Ich besorgte blaues Umschlagpapier und passendes Buchbinderleinen, berechnete die bestmögliche Albumgröße in Bezug auf Verschnitt der Einlagepapiere und googelte nach Mustern für die Bindung. Ich berechnete die Endgrößen der Fischstempel, um einen harmonischen Rapport auf jeden Deckel meiner drei Journale drucken zu können und fertigte ein paar Probemuster an. Ich testete meine Lochwerkzeuge und entschied mich für die Zange von 1950, denn die Löcher der Crop-a-dile waren mir nicht fein genug. Als ich das Lochen der sechs Deckel mit Hilfe von vorbereiteten Schablonen, reichlich Muskelkraft und kleinen Tricks hinter mir hatte, war der Rest schnell erledigt und ich sehr zufrieden mit meinen nachgemachten Alben.

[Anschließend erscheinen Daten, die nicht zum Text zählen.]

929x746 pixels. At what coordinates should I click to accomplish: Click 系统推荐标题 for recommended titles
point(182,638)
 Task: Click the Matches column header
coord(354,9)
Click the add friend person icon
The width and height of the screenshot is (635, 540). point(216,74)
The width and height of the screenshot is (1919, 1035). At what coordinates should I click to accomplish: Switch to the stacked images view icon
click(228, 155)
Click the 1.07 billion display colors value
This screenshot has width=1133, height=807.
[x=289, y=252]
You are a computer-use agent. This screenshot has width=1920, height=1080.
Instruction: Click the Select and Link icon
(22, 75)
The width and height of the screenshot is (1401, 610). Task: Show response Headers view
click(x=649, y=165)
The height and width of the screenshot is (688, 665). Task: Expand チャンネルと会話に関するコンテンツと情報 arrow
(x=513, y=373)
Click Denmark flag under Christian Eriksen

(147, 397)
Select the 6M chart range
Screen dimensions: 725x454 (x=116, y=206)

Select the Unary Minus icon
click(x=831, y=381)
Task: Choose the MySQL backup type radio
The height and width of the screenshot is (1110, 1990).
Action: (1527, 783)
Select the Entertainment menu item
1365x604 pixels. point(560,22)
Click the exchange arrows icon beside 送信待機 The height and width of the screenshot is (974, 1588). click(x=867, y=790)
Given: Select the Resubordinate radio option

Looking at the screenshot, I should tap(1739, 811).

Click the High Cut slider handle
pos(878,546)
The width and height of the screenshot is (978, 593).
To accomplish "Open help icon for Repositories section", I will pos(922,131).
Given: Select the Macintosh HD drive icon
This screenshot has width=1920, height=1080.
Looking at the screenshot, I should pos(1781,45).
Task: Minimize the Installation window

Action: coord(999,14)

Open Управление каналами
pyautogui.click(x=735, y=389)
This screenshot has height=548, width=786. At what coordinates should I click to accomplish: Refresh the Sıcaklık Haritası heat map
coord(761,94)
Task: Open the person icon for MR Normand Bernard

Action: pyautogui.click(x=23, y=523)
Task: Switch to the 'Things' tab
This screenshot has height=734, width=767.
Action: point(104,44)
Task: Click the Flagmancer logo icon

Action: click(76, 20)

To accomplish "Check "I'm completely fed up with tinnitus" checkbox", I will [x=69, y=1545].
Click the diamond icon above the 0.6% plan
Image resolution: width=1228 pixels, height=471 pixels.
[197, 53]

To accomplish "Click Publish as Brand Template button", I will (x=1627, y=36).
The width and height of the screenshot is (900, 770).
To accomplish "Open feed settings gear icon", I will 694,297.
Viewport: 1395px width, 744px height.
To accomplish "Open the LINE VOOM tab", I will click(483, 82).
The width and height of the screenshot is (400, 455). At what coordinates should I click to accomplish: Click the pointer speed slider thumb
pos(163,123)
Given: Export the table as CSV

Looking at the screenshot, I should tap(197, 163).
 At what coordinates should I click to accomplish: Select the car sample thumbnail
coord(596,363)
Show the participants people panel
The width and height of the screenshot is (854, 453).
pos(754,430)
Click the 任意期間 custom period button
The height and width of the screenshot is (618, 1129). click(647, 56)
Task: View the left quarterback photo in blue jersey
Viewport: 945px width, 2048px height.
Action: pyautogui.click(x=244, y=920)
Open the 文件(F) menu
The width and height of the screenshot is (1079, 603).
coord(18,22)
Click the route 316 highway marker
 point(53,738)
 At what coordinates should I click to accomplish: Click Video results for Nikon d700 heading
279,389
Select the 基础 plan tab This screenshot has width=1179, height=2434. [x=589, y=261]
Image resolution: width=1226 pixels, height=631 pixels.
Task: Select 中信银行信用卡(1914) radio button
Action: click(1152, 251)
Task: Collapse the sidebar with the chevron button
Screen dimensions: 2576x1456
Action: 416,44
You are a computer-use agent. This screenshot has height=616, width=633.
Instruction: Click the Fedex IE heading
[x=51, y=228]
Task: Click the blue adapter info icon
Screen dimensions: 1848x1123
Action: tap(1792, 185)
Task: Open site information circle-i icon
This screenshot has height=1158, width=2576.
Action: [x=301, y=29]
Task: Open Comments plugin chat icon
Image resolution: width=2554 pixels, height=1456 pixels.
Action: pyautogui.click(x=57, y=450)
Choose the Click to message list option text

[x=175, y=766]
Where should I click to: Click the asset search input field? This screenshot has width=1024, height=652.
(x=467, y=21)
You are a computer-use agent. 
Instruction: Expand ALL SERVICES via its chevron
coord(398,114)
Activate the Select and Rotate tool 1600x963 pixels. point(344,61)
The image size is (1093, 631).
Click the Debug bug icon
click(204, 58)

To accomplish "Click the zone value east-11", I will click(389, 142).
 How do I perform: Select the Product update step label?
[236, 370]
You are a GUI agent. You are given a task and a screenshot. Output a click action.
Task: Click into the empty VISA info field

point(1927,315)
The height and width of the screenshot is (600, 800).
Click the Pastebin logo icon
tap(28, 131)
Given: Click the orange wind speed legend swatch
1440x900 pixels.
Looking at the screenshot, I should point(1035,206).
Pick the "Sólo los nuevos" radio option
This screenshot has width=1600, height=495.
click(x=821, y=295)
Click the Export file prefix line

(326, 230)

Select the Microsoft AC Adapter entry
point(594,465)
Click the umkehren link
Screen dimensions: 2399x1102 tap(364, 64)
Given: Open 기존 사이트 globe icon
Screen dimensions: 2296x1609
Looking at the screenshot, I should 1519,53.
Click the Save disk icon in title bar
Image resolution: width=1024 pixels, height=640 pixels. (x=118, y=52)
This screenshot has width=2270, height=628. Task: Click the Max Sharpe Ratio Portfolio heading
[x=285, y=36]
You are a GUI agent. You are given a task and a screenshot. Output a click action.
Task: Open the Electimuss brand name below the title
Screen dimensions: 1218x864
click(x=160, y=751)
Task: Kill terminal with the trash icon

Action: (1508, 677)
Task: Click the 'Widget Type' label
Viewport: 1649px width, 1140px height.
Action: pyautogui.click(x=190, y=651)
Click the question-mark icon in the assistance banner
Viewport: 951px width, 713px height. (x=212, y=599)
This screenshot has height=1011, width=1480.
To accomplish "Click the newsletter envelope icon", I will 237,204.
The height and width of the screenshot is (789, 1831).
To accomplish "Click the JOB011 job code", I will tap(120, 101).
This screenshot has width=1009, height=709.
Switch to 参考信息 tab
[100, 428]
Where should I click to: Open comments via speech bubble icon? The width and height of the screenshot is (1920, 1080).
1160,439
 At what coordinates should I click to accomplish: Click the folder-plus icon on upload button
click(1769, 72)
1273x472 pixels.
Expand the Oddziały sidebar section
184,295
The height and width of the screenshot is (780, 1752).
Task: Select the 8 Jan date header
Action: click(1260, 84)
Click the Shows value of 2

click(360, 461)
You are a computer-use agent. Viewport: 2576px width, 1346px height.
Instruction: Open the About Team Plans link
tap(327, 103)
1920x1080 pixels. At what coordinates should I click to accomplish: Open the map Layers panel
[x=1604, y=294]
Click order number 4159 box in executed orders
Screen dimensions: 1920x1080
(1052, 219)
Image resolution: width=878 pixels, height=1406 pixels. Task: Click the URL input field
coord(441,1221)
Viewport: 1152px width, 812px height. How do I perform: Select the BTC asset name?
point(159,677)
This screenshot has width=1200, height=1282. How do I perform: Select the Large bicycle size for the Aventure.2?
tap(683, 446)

Warum es dann so lange gedauert hat, bis ich hier wieder etwas zeige? Nun, zeitweise wurde ich abgehalten von Dingen, die kein Mensch braucht, und dann wieder wollte ich Raumklima-Erwärmung mittels Inbetriebnahme meiner elektrischen Schreib- und Veröffentlichungs-Maschine vermeiden. Schon seit Susannes Asien-Monat lagen diese Fischbücher mit der japanischen Bindung bei mir auf Halde. Was für ein Glück, dass es bei der Papierliebe nun ums „Ozeaneum“ geht und ich meine Werke trotzdem noch bei ihr verlinken kann.